TASK DETAILS:
Report how many lines in the data include "axis", with the number as the only reply.

Stored items:

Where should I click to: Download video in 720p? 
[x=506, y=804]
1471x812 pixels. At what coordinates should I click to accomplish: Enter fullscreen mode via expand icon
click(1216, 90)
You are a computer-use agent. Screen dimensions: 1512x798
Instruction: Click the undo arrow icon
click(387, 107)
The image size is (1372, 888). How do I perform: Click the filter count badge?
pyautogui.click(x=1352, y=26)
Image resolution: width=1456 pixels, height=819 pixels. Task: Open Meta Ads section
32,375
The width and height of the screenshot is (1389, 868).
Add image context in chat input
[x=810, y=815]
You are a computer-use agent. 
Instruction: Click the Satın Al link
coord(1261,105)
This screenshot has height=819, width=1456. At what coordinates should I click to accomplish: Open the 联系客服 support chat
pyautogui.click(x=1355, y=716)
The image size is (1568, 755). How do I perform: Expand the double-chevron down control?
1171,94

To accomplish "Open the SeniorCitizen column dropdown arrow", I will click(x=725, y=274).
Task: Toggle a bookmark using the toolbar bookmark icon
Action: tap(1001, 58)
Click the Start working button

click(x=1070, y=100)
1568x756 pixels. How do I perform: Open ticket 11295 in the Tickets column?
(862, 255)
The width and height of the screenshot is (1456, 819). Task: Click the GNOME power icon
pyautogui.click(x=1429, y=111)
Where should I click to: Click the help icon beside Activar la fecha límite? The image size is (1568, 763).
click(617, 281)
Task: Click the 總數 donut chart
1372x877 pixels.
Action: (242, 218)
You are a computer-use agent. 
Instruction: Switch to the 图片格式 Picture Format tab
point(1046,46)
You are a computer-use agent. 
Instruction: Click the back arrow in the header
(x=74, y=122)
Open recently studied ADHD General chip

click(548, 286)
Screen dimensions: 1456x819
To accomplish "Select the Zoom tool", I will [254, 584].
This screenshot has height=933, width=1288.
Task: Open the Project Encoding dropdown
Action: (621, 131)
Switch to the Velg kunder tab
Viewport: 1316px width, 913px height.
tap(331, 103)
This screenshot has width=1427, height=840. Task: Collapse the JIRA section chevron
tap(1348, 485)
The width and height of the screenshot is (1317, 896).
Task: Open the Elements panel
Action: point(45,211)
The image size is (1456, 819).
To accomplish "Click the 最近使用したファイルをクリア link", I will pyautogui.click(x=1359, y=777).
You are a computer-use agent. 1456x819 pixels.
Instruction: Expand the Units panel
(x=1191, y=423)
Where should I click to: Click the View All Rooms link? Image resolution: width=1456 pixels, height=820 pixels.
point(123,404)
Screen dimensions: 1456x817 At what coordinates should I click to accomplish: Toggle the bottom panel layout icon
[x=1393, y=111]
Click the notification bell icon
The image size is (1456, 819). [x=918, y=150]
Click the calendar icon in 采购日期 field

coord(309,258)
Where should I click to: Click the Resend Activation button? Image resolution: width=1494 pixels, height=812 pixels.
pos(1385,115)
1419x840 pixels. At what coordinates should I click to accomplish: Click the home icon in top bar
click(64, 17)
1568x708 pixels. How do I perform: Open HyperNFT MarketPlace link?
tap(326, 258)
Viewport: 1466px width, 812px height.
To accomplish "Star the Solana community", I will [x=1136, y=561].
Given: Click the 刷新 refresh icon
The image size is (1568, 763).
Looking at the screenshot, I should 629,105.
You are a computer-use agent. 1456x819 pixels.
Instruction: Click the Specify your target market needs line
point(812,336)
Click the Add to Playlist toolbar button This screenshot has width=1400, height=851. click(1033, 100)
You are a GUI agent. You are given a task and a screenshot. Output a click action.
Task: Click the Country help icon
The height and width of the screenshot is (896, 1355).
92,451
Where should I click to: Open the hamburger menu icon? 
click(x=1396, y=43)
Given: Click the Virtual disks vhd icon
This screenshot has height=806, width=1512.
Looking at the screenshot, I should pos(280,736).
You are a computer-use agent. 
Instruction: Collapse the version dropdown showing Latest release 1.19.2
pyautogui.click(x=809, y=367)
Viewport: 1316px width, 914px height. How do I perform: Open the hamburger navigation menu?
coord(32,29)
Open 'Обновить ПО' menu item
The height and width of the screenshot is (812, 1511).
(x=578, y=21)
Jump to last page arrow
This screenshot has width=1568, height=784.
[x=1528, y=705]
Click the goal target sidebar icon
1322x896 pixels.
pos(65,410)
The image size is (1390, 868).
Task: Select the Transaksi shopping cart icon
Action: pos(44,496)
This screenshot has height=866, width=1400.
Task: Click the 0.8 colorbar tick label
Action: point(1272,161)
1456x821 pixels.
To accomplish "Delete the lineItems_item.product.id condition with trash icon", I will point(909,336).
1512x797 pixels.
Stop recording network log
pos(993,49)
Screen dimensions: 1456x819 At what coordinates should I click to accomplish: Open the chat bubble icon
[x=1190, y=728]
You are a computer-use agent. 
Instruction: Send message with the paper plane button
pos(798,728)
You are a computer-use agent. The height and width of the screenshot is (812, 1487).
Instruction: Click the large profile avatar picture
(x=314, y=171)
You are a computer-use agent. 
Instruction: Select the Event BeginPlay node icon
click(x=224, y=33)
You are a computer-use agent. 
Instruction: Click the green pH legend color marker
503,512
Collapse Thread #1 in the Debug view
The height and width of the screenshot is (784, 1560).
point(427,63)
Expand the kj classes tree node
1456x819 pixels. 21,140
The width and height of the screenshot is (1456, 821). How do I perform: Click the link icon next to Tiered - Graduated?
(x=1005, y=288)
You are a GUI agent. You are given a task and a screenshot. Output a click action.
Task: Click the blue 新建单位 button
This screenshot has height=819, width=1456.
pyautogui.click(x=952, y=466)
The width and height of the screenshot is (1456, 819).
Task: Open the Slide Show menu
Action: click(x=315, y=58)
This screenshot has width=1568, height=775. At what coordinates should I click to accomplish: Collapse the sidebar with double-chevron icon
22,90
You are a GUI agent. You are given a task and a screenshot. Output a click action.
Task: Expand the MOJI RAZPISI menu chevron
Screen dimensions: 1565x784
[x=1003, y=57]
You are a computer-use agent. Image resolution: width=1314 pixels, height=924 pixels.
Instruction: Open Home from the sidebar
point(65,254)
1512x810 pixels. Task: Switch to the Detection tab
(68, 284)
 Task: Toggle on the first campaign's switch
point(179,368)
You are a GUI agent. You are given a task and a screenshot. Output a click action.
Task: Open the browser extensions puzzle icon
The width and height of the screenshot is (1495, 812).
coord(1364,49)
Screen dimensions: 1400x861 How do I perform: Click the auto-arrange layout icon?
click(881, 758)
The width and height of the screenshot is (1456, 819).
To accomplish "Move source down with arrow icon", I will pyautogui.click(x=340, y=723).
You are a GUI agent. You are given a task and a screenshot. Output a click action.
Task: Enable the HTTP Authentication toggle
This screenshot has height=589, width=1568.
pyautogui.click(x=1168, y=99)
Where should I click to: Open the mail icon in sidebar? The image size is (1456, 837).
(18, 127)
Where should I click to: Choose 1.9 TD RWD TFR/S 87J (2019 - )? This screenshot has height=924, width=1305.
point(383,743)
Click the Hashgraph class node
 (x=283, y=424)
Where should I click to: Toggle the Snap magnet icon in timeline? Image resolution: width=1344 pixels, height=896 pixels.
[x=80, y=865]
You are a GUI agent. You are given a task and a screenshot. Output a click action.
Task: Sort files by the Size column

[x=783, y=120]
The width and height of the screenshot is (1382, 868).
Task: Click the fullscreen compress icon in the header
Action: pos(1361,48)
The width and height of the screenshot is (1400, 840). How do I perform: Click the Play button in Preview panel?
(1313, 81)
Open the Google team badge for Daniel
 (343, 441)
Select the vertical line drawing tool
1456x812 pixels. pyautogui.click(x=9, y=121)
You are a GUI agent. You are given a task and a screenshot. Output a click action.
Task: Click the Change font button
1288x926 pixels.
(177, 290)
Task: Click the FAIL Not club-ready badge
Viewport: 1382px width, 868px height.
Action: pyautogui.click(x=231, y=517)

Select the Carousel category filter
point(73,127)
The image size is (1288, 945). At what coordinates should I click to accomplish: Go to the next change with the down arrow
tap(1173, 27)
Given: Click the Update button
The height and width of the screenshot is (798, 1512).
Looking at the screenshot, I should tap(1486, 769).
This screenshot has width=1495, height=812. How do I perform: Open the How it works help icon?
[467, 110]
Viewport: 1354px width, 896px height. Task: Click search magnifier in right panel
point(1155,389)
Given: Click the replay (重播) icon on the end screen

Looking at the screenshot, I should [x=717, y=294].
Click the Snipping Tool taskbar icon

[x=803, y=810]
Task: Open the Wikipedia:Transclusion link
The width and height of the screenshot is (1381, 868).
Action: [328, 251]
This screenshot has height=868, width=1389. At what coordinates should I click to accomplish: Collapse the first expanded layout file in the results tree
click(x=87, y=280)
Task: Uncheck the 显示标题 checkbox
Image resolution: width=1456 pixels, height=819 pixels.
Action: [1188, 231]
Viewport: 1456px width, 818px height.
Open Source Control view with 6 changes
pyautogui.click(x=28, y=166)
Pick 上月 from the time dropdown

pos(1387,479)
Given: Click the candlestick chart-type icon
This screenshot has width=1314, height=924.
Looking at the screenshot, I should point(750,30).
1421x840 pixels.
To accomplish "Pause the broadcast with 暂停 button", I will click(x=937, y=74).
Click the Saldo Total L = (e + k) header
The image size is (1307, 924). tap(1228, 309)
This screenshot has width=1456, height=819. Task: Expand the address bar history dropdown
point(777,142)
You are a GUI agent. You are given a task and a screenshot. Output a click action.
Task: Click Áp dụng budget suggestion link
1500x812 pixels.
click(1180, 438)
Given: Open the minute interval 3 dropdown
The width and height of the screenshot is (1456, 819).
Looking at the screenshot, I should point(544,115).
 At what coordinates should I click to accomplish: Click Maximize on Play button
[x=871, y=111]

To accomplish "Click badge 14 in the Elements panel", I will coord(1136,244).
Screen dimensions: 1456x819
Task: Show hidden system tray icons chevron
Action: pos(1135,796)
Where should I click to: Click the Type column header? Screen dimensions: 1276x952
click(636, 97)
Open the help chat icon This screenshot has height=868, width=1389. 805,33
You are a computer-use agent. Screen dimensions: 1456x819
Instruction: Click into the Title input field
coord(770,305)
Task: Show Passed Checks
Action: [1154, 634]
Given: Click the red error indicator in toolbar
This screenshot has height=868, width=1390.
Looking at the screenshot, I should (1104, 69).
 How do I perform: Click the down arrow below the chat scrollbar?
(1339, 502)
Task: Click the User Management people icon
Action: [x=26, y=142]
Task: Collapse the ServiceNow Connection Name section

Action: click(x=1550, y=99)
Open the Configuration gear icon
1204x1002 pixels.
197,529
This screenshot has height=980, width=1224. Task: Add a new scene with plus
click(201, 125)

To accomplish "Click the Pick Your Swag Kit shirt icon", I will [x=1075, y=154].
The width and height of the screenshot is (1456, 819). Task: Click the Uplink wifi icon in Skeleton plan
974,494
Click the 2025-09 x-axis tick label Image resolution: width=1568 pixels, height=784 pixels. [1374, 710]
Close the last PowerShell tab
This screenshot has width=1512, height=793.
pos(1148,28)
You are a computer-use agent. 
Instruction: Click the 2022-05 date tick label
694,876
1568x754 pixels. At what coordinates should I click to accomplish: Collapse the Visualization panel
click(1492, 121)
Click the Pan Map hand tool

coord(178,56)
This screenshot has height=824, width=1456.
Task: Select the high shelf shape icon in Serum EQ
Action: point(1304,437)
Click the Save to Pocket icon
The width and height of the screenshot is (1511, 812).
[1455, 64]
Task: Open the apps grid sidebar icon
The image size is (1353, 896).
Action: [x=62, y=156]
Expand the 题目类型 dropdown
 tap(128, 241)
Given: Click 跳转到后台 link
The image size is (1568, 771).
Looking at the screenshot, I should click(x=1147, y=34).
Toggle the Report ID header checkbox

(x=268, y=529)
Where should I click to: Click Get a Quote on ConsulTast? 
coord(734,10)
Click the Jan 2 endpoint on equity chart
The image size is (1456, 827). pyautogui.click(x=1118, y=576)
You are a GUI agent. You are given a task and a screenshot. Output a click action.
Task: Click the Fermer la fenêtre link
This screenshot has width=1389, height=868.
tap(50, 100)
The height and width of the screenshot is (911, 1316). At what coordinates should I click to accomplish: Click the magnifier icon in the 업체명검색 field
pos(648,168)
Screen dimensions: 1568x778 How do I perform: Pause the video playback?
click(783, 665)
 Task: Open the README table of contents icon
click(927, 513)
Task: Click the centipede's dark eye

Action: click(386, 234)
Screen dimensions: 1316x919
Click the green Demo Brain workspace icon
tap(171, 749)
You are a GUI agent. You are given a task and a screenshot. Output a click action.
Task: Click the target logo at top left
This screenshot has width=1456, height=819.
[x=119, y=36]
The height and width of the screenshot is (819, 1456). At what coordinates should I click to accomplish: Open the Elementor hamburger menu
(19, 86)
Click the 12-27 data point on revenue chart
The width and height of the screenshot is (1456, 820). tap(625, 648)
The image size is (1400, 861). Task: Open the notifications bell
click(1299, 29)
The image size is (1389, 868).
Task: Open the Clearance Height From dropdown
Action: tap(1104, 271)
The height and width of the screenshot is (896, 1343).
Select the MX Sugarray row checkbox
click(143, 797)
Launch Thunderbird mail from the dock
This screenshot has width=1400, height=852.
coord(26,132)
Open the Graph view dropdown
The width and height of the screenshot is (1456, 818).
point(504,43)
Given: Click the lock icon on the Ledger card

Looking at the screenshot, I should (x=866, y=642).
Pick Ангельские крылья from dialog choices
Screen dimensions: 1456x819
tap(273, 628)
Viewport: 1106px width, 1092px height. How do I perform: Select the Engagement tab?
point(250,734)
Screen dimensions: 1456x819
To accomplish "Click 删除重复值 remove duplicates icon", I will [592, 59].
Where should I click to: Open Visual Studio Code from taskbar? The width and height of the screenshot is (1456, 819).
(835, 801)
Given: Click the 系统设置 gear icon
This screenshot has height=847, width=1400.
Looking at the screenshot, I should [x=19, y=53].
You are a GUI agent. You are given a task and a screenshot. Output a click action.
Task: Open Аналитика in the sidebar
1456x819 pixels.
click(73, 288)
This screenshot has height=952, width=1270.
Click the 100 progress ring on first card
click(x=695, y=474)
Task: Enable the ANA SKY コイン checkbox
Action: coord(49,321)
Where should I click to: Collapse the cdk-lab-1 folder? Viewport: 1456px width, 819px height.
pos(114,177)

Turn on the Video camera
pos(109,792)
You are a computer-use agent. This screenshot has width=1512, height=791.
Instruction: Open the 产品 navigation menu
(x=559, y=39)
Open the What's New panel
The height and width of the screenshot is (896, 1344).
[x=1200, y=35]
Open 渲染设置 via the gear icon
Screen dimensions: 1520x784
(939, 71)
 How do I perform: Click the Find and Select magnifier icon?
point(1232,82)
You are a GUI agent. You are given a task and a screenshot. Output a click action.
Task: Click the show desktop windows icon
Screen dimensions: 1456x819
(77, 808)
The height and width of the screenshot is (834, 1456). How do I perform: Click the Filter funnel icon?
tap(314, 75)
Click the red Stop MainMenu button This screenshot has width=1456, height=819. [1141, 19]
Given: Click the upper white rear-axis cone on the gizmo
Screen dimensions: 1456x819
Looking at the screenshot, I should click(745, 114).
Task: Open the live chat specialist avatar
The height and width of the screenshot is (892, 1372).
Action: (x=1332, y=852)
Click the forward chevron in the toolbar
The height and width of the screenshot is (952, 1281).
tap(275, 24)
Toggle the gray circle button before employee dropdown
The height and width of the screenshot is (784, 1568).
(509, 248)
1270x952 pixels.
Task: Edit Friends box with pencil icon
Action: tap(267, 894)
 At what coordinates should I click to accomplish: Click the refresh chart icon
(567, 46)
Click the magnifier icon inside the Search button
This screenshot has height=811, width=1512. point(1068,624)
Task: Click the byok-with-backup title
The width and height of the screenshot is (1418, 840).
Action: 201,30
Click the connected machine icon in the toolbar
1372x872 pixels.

SOLUTION:
2